Innovative Waste-to-Energy projects approved for EU funding
The selection of three projects involving Waste-to-Energy technologies in the Innovation Fund confirms the European Commission's support for decarbonisation actions in the sector.
Three Waste-to-Energy projects selected by the Innovation Fund
Among the thirty-two small-scale projects selected for funding, three are related to the waste management sector and involve Waste-to-Energy technologies. A demonstration of how the Waste-to-Energy industry is pathfinding new solutions to reduce its carbon footprint, with the support of the European Union.
The projects, located in Italy and Spain, focus on the following technologies: the manufacture of carbon-negative aggregates for construction, the production of Waste-to-Hydrogen for rail transport, and the generation of hydrogen from waste gasification processes.
- 1) Carbon-negative aggregates in Spain
This project will use “Accelerated Carbonation Technology” to revalorise residues from waste incineration plants by converting them into carbonate minerals with CO2 captured from refinery processes.
The processes will rely on waste CO2 from Repsol-Petronor’s refineries to produce a carbon-negative aggregate to be used in the construction sector. This technology will allow treating around 22 000 tons of waste every year and will cut carbon emissions by an estimated 2 200 tons annually.
For more information, you can find the announcement from O.C.O here: https://oco.co.uk/new-o-c-o-technology-partnership-will-see-first-carbon-negative-aggregate-plant-built-in-europe-by-2024/
- 2) Waste-to-Hydrogen in Italy
The production of green hydrogen will cover the demand of different sectors in the Val Camonica valley (Brescia Province), including industry, but also rail transport, with a first hydrogen train expected in 2023.
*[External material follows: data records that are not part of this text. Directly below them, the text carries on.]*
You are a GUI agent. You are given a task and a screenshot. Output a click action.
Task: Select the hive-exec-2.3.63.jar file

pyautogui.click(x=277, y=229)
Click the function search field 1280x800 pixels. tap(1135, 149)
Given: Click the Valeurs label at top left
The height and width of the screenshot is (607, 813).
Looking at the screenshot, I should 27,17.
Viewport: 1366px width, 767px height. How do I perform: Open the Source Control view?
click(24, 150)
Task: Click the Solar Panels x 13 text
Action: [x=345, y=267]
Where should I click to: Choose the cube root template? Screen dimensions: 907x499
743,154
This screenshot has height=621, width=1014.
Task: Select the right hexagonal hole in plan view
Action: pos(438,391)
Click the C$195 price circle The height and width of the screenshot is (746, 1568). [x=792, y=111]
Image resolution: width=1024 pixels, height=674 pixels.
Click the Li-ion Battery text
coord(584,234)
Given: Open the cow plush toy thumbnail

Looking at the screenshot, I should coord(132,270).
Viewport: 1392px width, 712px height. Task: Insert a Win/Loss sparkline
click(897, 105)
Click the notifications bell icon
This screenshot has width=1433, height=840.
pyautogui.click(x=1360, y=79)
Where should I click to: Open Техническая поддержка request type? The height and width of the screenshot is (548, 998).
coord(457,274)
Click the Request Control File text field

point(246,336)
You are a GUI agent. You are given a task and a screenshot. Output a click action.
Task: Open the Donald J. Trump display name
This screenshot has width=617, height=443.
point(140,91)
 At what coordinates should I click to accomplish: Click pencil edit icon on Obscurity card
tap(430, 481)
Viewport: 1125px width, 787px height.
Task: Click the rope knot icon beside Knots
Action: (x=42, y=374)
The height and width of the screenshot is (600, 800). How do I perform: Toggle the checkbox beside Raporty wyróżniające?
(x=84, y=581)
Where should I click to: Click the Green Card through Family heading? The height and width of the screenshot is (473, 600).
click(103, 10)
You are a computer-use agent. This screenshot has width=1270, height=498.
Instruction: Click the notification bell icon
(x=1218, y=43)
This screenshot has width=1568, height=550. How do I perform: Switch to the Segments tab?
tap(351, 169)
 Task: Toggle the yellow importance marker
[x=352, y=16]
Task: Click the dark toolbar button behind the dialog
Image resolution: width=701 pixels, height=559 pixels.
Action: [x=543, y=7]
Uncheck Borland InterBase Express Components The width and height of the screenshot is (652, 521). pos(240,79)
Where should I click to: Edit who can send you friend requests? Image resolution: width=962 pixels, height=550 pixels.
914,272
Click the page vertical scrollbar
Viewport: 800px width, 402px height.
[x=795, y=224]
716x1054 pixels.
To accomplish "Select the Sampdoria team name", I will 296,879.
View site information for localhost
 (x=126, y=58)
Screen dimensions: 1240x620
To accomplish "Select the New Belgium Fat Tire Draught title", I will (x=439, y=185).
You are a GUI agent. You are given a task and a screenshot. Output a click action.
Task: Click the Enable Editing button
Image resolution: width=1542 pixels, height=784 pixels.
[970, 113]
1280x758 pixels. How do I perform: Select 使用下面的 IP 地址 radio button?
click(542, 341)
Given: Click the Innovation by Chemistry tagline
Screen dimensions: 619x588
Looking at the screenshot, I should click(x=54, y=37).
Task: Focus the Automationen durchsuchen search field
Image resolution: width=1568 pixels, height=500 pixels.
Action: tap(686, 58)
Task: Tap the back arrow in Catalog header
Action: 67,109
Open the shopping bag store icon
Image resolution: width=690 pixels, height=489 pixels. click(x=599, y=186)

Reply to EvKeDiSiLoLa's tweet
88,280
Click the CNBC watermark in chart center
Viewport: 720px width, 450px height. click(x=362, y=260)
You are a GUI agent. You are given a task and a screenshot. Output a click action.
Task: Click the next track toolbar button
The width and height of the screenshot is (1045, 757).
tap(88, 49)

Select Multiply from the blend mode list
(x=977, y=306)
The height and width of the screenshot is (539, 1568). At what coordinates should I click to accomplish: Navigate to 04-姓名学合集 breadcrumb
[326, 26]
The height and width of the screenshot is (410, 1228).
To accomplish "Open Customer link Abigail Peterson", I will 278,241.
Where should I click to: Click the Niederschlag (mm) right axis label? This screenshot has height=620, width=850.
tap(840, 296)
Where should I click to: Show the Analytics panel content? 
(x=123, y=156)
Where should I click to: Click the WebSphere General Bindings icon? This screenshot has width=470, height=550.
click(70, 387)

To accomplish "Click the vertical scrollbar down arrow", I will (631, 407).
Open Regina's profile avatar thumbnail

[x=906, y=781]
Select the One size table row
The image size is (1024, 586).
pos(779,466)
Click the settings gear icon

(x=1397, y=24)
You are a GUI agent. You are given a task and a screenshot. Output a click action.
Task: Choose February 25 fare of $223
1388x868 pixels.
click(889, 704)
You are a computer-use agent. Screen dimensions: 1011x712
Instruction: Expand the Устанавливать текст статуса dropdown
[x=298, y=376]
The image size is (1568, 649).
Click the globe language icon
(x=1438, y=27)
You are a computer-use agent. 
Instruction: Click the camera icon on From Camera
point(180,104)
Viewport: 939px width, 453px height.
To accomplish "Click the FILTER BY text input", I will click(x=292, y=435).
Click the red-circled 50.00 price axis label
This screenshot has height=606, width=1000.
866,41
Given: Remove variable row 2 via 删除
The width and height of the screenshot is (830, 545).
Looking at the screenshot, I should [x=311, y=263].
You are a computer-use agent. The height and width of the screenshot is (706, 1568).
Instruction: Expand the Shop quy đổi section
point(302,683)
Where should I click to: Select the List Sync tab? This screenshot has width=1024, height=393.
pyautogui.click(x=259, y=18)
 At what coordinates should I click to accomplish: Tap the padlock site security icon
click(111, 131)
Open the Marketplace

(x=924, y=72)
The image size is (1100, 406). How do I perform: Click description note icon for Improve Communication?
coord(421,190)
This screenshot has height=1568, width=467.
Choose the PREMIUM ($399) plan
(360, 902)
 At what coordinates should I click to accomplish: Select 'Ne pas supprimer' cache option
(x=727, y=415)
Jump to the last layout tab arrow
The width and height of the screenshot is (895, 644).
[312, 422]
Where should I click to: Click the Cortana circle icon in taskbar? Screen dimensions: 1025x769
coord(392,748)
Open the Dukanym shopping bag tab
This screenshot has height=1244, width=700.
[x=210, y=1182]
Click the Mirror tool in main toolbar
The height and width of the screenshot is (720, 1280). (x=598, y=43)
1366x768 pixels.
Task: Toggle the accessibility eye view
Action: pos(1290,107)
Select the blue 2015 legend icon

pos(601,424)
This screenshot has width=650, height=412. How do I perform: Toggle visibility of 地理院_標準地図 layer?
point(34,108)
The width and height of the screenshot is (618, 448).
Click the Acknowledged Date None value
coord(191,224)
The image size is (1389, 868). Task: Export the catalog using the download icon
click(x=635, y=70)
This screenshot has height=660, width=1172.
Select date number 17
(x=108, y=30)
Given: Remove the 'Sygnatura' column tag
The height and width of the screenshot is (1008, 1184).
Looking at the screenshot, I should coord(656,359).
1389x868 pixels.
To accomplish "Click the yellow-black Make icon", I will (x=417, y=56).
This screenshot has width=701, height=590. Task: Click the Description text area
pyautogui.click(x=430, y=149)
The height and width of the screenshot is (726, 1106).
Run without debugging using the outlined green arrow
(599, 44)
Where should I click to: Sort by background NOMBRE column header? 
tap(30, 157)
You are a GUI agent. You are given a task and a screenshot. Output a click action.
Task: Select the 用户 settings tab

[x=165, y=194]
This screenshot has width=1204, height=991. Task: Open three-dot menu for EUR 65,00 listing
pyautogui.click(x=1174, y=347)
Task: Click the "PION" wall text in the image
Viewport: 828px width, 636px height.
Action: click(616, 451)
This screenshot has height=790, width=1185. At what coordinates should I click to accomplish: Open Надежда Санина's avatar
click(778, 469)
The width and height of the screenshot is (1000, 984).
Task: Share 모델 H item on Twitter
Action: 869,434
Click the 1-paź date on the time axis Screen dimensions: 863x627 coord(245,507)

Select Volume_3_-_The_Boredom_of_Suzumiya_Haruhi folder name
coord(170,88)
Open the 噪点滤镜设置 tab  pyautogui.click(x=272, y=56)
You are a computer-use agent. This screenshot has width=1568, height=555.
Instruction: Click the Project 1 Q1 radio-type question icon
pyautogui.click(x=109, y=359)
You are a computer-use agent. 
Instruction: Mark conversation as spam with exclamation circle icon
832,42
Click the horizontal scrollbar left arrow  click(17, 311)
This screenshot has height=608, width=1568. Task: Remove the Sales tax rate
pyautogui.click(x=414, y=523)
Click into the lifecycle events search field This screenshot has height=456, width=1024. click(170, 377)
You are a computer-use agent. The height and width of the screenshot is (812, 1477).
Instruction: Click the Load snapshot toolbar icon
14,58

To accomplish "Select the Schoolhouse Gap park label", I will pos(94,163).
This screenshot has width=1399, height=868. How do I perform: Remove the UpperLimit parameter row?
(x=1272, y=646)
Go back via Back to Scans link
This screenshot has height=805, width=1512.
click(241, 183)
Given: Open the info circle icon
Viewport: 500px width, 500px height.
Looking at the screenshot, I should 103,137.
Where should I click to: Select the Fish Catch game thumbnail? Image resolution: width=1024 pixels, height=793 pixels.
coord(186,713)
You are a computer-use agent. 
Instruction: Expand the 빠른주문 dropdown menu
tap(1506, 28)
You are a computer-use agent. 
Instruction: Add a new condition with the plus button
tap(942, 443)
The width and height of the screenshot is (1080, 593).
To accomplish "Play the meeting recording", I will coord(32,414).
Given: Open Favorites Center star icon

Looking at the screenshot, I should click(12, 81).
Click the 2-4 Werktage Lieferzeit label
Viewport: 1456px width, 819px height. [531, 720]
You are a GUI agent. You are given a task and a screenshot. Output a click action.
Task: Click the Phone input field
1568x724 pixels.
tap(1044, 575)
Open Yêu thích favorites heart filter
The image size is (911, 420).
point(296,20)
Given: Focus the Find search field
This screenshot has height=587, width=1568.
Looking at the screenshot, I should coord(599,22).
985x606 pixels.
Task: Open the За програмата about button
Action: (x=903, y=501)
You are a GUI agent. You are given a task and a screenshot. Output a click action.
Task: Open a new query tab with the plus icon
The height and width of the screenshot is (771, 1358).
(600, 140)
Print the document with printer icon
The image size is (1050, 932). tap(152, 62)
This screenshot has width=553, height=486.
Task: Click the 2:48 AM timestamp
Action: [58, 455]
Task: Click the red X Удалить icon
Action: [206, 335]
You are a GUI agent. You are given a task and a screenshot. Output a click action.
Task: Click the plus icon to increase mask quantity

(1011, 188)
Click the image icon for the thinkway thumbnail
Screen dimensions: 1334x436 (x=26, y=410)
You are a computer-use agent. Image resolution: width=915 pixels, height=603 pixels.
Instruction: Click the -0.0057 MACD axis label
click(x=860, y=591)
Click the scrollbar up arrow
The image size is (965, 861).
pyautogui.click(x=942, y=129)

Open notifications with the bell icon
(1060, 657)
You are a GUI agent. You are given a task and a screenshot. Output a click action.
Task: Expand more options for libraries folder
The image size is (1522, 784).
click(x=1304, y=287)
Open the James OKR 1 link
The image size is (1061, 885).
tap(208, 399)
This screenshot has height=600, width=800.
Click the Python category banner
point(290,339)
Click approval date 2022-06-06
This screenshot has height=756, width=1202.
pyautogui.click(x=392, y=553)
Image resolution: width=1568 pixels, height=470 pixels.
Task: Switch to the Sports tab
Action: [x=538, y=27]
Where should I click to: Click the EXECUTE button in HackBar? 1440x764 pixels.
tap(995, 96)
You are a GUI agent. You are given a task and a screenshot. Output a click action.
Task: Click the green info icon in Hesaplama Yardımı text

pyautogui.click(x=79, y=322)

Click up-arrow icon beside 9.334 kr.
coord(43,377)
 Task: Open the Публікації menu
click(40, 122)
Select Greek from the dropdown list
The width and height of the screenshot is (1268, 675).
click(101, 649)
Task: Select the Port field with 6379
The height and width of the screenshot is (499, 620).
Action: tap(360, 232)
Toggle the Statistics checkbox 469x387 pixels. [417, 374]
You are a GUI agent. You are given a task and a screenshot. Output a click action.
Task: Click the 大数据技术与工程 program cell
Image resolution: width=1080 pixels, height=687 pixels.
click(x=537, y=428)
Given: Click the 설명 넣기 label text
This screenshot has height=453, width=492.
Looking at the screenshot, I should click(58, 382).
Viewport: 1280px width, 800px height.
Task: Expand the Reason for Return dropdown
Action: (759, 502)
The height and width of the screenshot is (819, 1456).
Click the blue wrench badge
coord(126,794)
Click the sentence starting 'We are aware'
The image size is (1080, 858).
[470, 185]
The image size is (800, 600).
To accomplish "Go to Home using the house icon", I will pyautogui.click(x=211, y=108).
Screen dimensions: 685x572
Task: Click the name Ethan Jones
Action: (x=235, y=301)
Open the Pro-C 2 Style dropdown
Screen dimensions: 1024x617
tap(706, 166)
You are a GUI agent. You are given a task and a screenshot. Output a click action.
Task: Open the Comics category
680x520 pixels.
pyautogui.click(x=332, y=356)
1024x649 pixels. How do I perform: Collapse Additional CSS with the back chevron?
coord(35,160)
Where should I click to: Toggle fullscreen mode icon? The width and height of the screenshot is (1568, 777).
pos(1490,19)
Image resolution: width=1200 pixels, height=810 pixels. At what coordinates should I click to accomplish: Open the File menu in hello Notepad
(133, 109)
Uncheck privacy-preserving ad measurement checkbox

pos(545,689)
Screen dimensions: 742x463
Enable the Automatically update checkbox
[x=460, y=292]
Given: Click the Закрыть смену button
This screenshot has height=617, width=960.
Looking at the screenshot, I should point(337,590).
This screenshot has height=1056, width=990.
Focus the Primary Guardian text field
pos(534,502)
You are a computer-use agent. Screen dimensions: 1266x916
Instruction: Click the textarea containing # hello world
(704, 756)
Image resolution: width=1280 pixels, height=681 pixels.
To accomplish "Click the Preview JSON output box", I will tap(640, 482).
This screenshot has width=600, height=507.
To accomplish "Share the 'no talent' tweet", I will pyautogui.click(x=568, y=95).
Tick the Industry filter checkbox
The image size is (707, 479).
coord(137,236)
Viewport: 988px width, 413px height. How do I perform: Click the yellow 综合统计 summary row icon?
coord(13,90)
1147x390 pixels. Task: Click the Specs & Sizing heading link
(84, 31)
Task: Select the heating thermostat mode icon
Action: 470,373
This electrolysis-based hydrogen will be powered by renewable energy, mainly produced by the local Waste-to-Energy plant. A2A, Snam and FNM, the Italian companies leading this project, estimate that the production of green hydrogen will reach 830 tonnes each year, powered by 43 870 MWh of electricity.
For more information, you can find an article here (IT): https://hydronews.it/lue-finanzia-il-progetto-di-a2a-snam-e-fnm-per-produrre-idrogeno-verde-in-valcamonica/
- 3) Generation of hydrogen from gasification of waste in Spain
For this project, Spanish companies Tubacex and Novargi will work together to produce hydrogen from a gasification process of solid municipal waste.
The hydrogen generated will be sold to the transport sector and to energy-intensive industries. It is estimated that the treatment of 12 000 tonnes of waste should produce about 1 600 tons of hydrogen each year.
According to Novargi’s statement: “The purpose of NOVARGI’s “HyValue” technology is to bridge the circular economy with the low-carbon economy by material valorization of municipal solid waste (MSW) into hydrogen. The base of this innovative process is the product-oriented integration of state-of-the-art technologies to prioritize low-temperature processes and minimize the thermal requirements at high temperature, which results in higher energy efficiencies and hydrogen yields. The first demonstration plant is designed to process 12,000 tons/year of MSW and produce 1,600 tons/year of fuel-cell quality hydrogen to be used in transportation, material handling and energy-intensive industry sectors“.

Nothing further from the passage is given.